5. Source of funds for trials and potential conflict of interests.
6. Anticipated benefits and known or expected risks and adverse events that may happen to trial participants.
7. The alternative treatment available to trial participants and potential benefits and risks for the same.
8. The likelihood that the trial participants may be randomly assigned to any trial group, if needed.
9. The trial participant’s participation is voluntary, and refusal to participate or discontinuation with the trial at any stage will involve no discrimination or retaliation, and the medical treatment and benefits that such trial participant is entitled to will not be compromised.
10. The personal information of trial participants is kept confidential, but the ethics committee, NMPA and its local agencies, National Health Commission and its local agencies and sponsors of the trial may access such personal information to the extent necessary for carrying out their respective work, subject to prescribed procedures.
11. Trial participant’s entitlement to medical treatment and economic compensation in the event of trial related injury.
12. The trial participant may have access to information and materials that are related to him or her at any time during the trial.
13. (Free diagnosis and other relevant subsidies that the trial participant is entitled to during the trial.

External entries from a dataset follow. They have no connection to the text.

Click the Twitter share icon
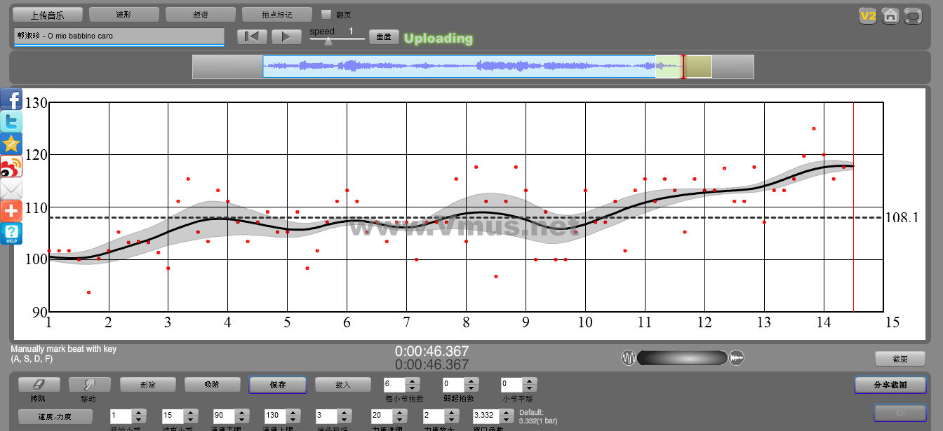The width and height of the screenshot is (943, 431). [11, 121]
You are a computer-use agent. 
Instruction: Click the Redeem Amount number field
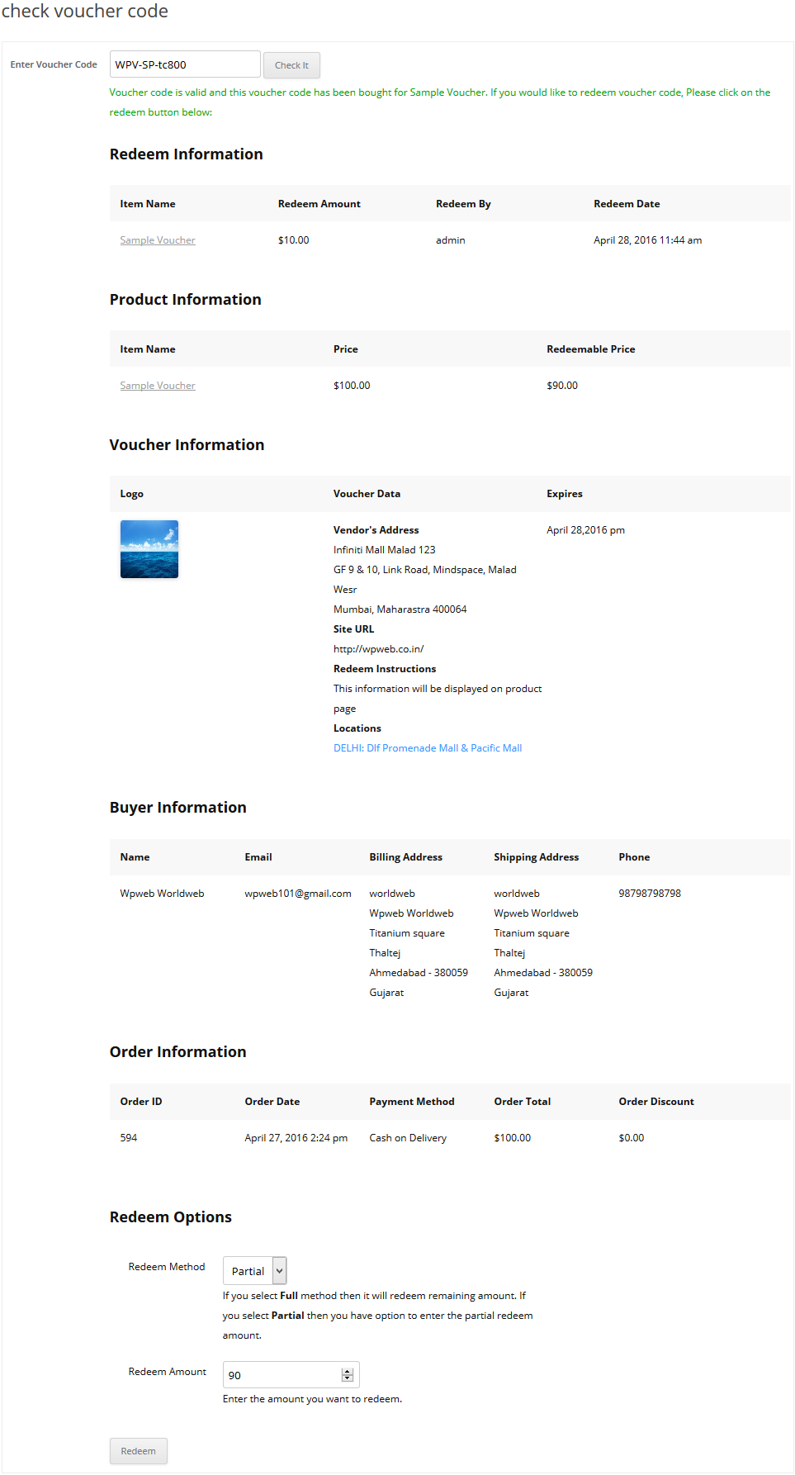click(282, 1375)
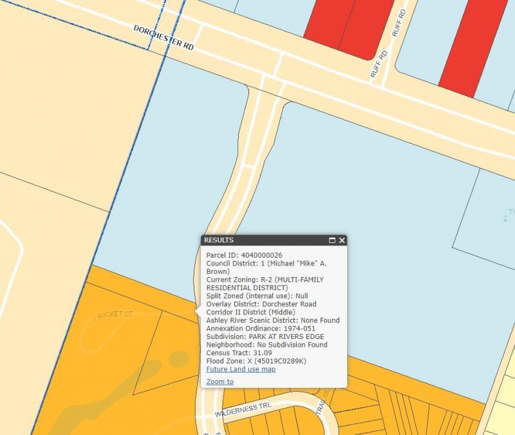
Task: Open the Future Land use map link
Action: coord(241,369)
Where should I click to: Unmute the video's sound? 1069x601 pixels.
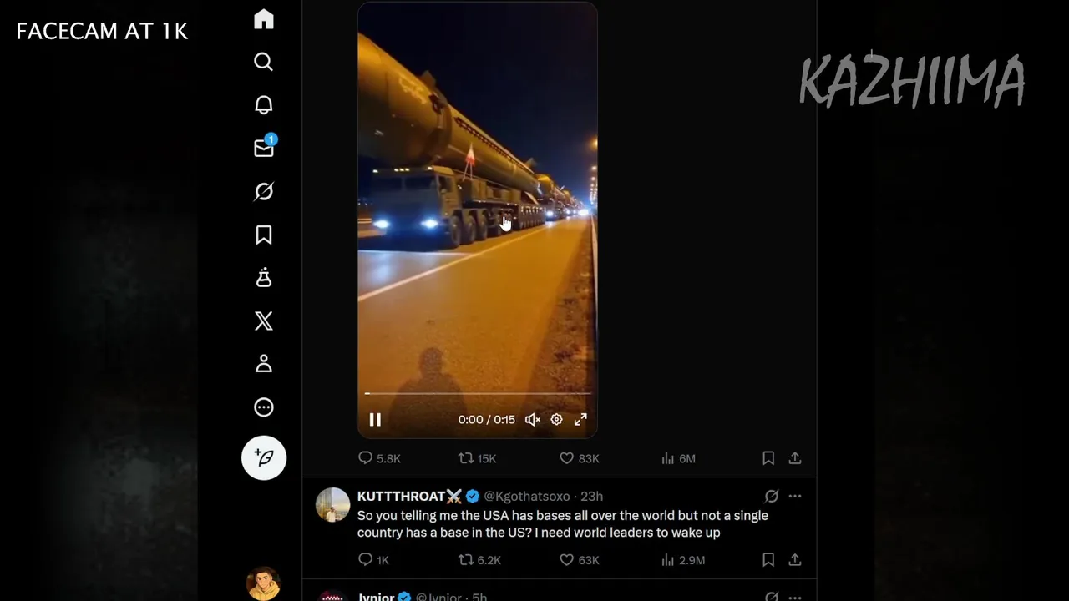click(532, 420)
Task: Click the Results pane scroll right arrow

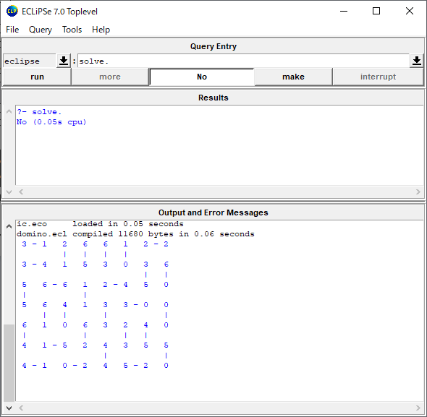Action: pyautogui.click(x=418, y=192)
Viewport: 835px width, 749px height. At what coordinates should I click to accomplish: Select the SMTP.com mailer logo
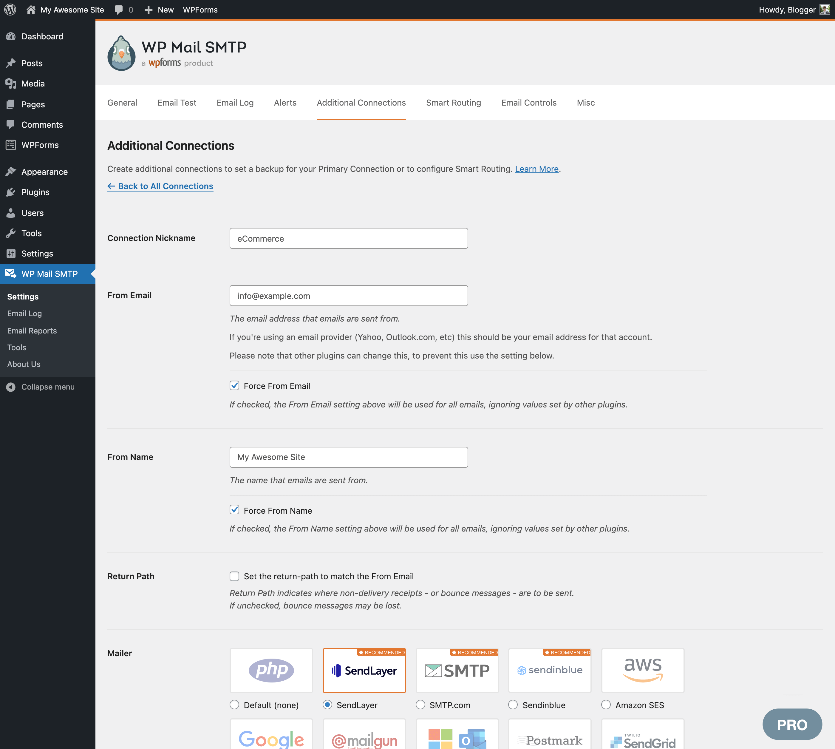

5. May participants in clinical trials be compensated?

In addition to the injury-related compensation (please refer to Question 6, below), PRC laws do not specify whether the participants participating in the clinical trials are entitled to other payments. In practice, the travel expenses and loss of earnings of the participants may be reimbursed by the sponsors in some clinical trials.

6. How are participants in clinical trials protected and indemnified against any harm that arises as a result of participation in the trial?

According to the GCP for Drugs and the GCP for Medical Devices, the sponsor of a clinical trial must provide insurance for the trial participants and assume the treatment expenses and compensation that the participants may be entitled to in the event of the trial-related injuries or death.

The trial participant may also take legal action against the trial site (if there is malpractice of investigators or nurses) or the sponsors (if there is quality issue of drugs).